Former legislator and blog sponsor Stan Adelstein is urging his Rapid City neighbors to vote yes on the school opt-out on the June 2 ballot. Without the additional six million dollars requested by the Rapid City school board, Adelstein says Rapid City schools will face the “unconscionable” elimination of 120 teaching positions, which will in turn lead to “unmanageable” class sizes. Adelstein also warns of reductions in bus service and extracurricular activities.
Adelstein supplements his primary argument about educational quality with a secondary political argument—not passing the opt-out may hurt school funding statewide:
It is virtually impossible to expect any relief or assistance in our current crisis from Pierre. There are some interesting possibilities after the 2016 election, but today the opt-out election is the only way to make the desperately needed difference in funding levels in the next few years.We definitely must fight for changes in Pierre, but there is no immediate hope for that route. One thing that I know for sure from my years in the legislature: if the opt-out fails, that vote will be used against us! The legislative assumption will be, “If they were unwilling to help themselves, the problem must not be all that bad, so why should we do anything?!” [Stan Adelstein, “The Opt-Out Is the ONLY Immediate Solution!!” A Way to Go, 2015.05.23]

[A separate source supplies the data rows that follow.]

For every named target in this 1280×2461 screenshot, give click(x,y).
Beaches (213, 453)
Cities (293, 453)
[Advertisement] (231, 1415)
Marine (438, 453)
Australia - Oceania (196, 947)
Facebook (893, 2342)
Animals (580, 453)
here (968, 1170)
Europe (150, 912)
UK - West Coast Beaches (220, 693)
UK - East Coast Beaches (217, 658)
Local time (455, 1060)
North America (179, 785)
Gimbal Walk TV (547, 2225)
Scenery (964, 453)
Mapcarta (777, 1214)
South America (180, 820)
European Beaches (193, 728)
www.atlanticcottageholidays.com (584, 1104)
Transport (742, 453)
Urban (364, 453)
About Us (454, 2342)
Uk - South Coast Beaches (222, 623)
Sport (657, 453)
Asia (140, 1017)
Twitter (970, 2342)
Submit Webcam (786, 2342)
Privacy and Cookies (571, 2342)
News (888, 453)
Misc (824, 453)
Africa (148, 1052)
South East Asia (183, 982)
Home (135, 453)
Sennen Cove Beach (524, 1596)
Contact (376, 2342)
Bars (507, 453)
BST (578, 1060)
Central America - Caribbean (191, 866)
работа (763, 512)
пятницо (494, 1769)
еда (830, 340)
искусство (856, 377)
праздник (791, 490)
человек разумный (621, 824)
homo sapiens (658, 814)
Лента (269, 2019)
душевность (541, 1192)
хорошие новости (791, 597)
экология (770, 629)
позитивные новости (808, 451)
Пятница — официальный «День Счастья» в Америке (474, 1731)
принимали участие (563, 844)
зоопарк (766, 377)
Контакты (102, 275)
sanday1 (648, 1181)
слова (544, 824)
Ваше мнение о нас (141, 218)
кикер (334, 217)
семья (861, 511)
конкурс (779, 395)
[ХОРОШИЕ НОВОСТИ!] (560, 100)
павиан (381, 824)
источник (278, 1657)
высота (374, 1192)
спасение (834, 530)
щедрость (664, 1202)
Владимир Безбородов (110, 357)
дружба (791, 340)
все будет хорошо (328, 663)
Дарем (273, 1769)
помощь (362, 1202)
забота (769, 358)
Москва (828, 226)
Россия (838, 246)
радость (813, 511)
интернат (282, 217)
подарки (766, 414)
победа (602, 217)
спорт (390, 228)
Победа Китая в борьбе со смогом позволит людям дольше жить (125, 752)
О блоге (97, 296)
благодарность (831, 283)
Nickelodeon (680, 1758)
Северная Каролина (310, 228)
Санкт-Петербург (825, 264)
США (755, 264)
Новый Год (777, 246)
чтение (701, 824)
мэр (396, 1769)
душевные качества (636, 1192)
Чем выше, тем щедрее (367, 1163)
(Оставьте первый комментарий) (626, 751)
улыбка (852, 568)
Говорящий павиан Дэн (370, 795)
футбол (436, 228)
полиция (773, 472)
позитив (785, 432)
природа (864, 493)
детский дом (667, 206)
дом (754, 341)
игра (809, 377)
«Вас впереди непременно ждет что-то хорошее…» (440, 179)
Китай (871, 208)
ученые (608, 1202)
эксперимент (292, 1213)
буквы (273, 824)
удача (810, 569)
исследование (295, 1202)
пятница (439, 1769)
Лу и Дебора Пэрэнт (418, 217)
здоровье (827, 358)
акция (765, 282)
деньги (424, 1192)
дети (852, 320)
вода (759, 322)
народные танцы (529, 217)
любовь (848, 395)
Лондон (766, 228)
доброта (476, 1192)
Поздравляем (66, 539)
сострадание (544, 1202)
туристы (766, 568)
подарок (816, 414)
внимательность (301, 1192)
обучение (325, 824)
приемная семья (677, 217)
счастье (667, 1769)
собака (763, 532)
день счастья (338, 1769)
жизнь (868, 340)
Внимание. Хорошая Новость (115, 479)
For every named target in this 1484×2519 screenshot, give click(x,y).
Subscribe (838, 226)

I have heard the opposite argument from Adelstein’s neighbor and two-time legislative candidate Robin Page, who contends that passing the opt-out would take the pressure off legislators to come up with additional K-12 funding. Maybe the point is moot and, as Adelstein says, we cannot expect the current Legislature and Governor to support K-12 education, no matter what the voters do.
Adelstein tempers his stark pessimism about Pierre’s commitment to K-12 education with one tantalizing phrase, “some interesting possibilities after the 2016 election.” Adelstein could foresee the possibility of gubernatorial aspirants like Rep. Mark Mickelson in the Legislature proposing education funding to build their K-12 cred. Or maybe the former Senator is signaling his plan to get back on his legislative horse and ride to Pierre with a caucus of K-12-minded legislators whom he would back in the election.
Adelstein and his neighbors have one week to hash out their differences on funding their schools… and 120 teachers have a week to wait to find out whether they will be cashing their last paycheck from the Rapid City Area Schools.
Get rid of the property tax that we pay into schools and replace it with a corporate and personal income tax.
I think Stan is right at this time. I took the Robin Page position 15 years ago, when the idea of an opt out came up in Rapid City. Let’s just say that strategy failed as badly as the Legislature and Governor.
I’d characterize state government’s position on education is “you’re on your own,” even though it is the “duty” of state government to have a system of public education. State government doesn’t care about students or teachers. They just don’t care. They’ll spend money on a ridiculous radioactive waste deep borehole project, before they’ll spend one penny on K-12 education.
Unfortunately, I think Donald is right about the legislature’s priorities. I also recognize that there are some individual exceptions to that blanket condemnation.
Adelstein just assured that the opt-out will fail at the polls.
Is Adelstein that unpopular around town, Bob?
The opt-out is not a referendum on Adelstein. That said, I suspect he’s correct – the opt-out will lose by about the same amount as the Civic Ctr expansion.
The truth – as I see it – is that the reason our schools are struggling is not that we don’t pay enough in property taxes.
As John T. pointed out on one of his Constant Commoner blogs, Rapid City teapublicans are opposed to the opt-out and mainstream republicans like Stan are for it.
It is fun to watch republicans fight, and fight it is. Between the mayoral race and the opt out it is getting vicious in Rapid City.